:: WORK ITEM ::
In the abstract on traditional serrated adenomas of the upper digestive tract, what proportion of the 73 recorded cases showed a simultaneously growing invasive carcinoma?

EXCERPTED TEXT: Begin

Traditional serrated adenomas of the upper digestive tract

J Clin Pathol. 2016 Jan;69(1):1-5. doi: 10.1136/jclinpath-2015-203258. Epub 2015 Oct 14.


For many years, it was generally accepted that the vast majority of the colorectal carcinomas (CRCs) evolved from conventional adenomas, via the adenoma-carcinoma sequence. More recently, serrated colorectal polyps (hyperplastic polyps, sessile serrated polyps and traditional serrated adenomas (TSAs)) have emerged as an alternative pathway of colorectal carcinogenesis. It has been estimated that about 30% of the CRC progress via the serrated pathway. Recently, TSAs were also detected in the upper digestive tract. In this work, we review the literature on TSA in the oesophagus, the stomach, the duodenum, the pancreatic main duct and the gallbladder. The review indicated that 53.4% (n=39) out of the 73 TSA of the upper digestive tract now in record showed a simultaneously growing invasive carcinoma. As a corollary, TSAs of the upper digestive tract are aggressive adenomas that should be radically excised, either endoscopically or surgically, to rule out the possibility of a synchronously growing invasive adenocarcinoma or to prevent cancer progression. The present findings substantiate a TSA pathway of carcinogenesis in the upper digestive tract.

EXCERPTED TEXT: End
GIVEN DATA: Begin

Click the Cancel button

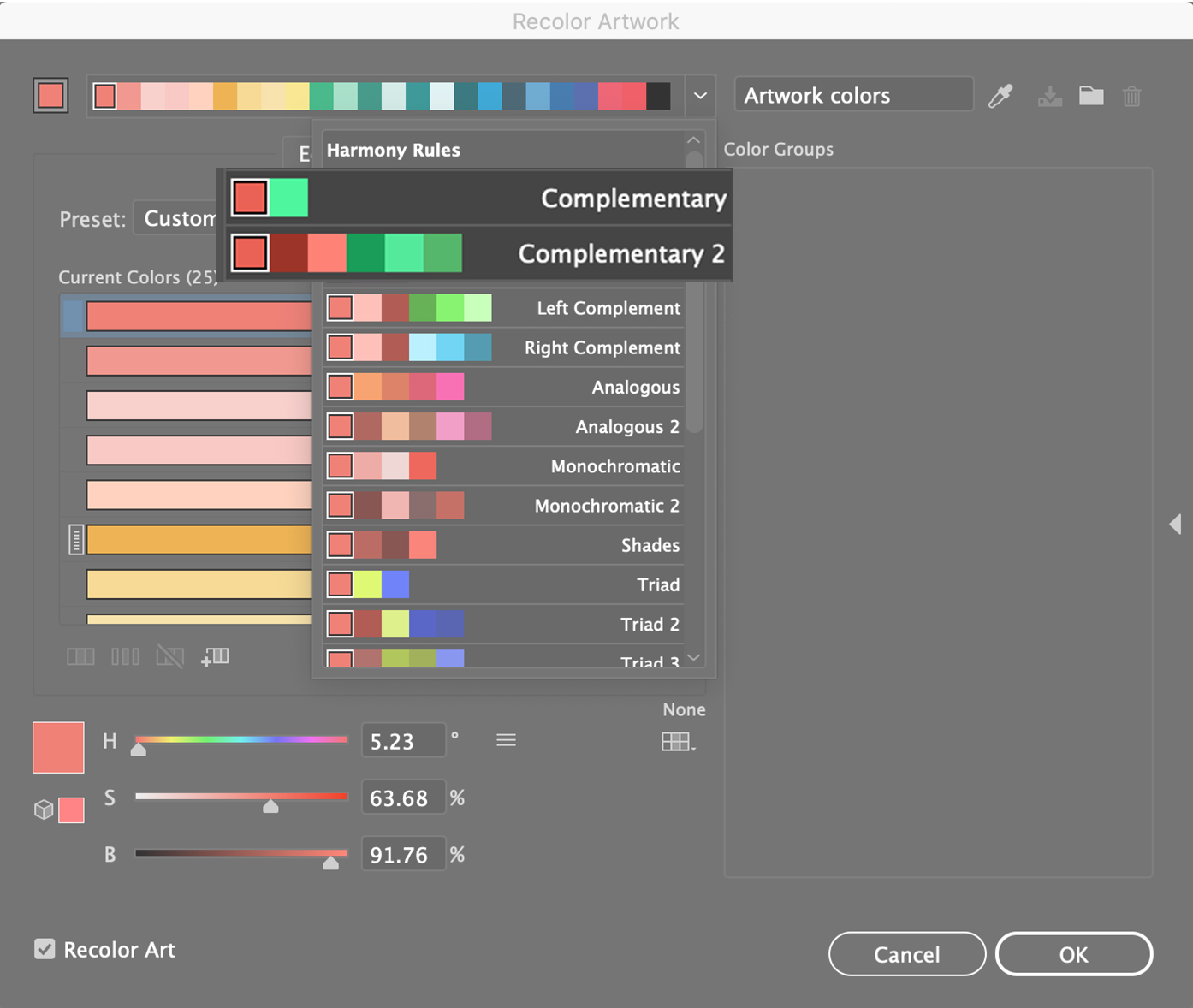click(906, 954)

GIVEN DATA: End
GIVEN DATA: Begin

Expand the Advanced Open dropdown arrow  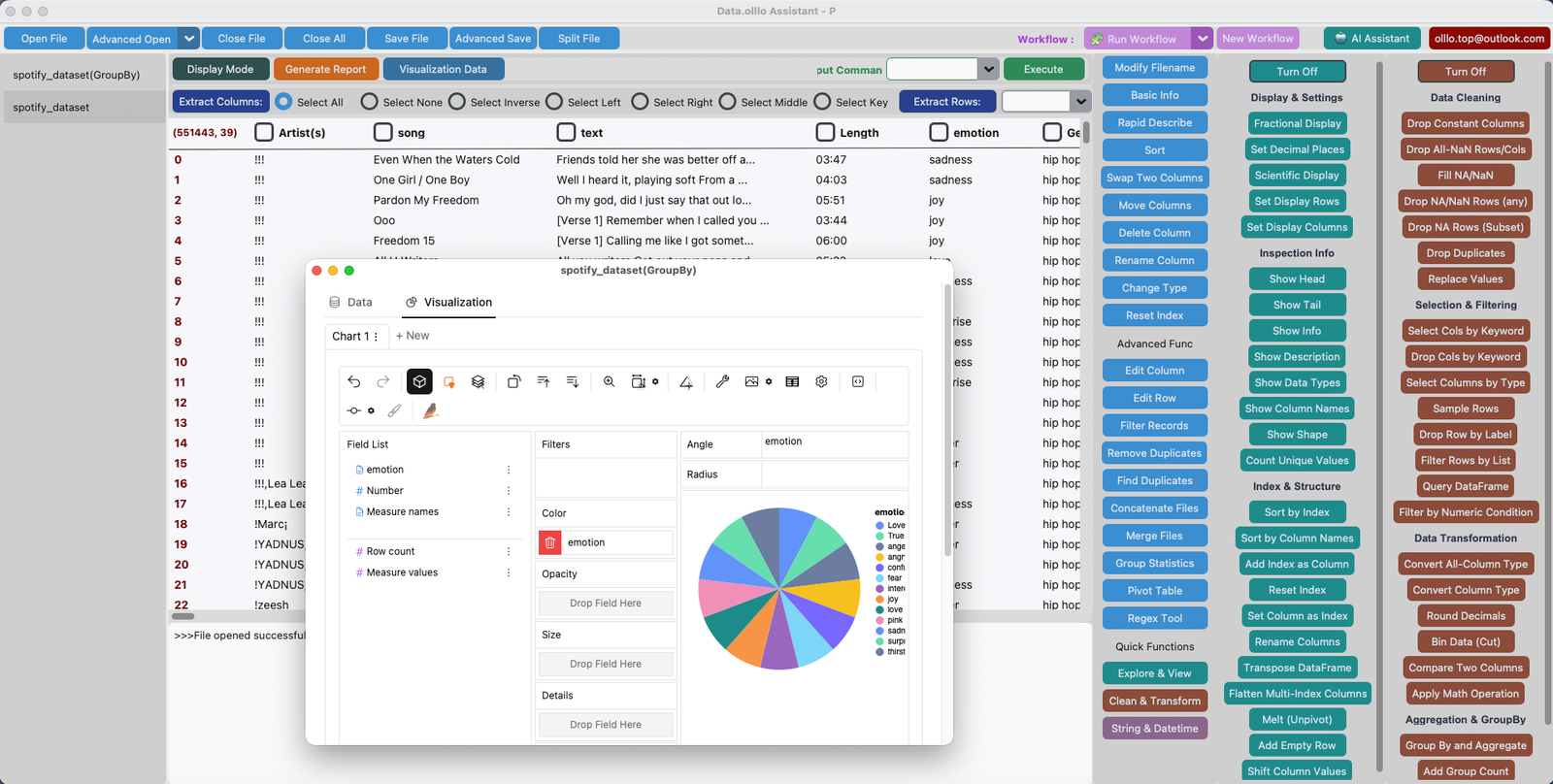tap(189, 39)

GIVEN DATA: End

:: ANSWER SECTION ::
53.4%, or 39 of the 73 cases.